The No. 22 United Autosports USA ORECA is second with the No. 11 TDS Racing entry third. The top seven in the class are on the lead lap.
Meanwhile, Pratt Miller Motorsports’ ORECA became the fourth retirement early in hour seven. The car, which suffered an oil leak earlier in the race, was withdrawn due to a “technical issue” after 144 laps.
GTD Pro feels like anyone’s game now, with four brands in the top four. The No. 65 Ford Mustang holds the top spot, with the No. 4 Corvette second, the No. 48 Paul Miller BMW third and the No. 77 AO Porsche fourth.
GTD was drama-heavy, with multiple retirements and leaders since the halfway mark. The No. 34 Conquest Racing Ferrari leads out of nowhere, ahead of the No. 12 Vasser Sullivan Lexus and the No. 57 Winward Mercedes-AMG GT3.
Winward’s car has run like clockwork, the only setback a drive-through for a pit stop infringement (a mechanic working on the car from over the wall) while it was running fourth in the eighth hour.
Wright Motorsports’ Porsche lost track position to a recent infraction too. It fell foul of leaving pit lane with equipment attached and needed to serve a drive through which would drop the No. 120 911 to fourth.
There was a rotten stroke of bad luck for the No. 32 Korthoff Competition Motors Mercedes-AMG GT3 in the seventh hour. Kenton Koch, from the lead, peeled off the circuit in the run to the Turn 7 hairpin with a loss of power that would prove terminal. A huge letdown after such a superb run through the first half of the race for the Ohio-based team.

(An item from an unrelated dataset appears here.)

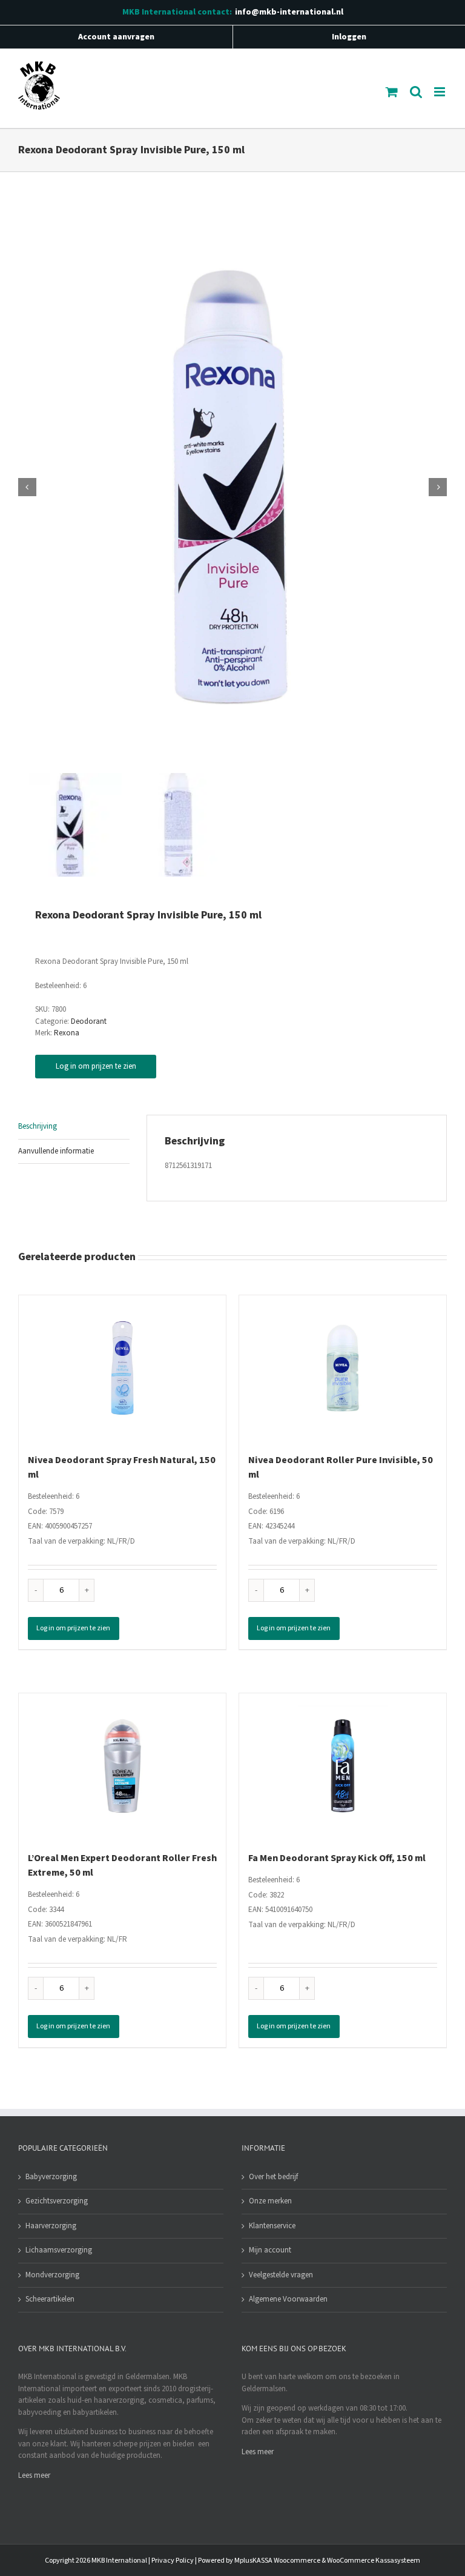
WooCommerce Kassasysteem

It left the door open for a new leader. The pole-sitting No. 21 AF Corse Ferrari found itself at the head of the field, but it too would hit trouble after Alessandro Pier Guidi had an off at the end of the eighth hour at Turn 1.
The Italian kept the car out of the wall after running wide and hopping over the grass, briefly losing the lead to the No. 27 Heart of Racing Aston Martin. Zach Robichon aboard the Vantage fell back to second shortly after when Pier Guidi fought back, but with 3h44m left on the clock the Ferrari would slow to a stop at Turn 6. It was an on-the-spot retirement.
The No. 32 and No. 21 were not the only GTD cars to retire in this phase of the race. The No. 19 VDSR Aston Martin is also no longer taking part after a lengthy trip behind the wall.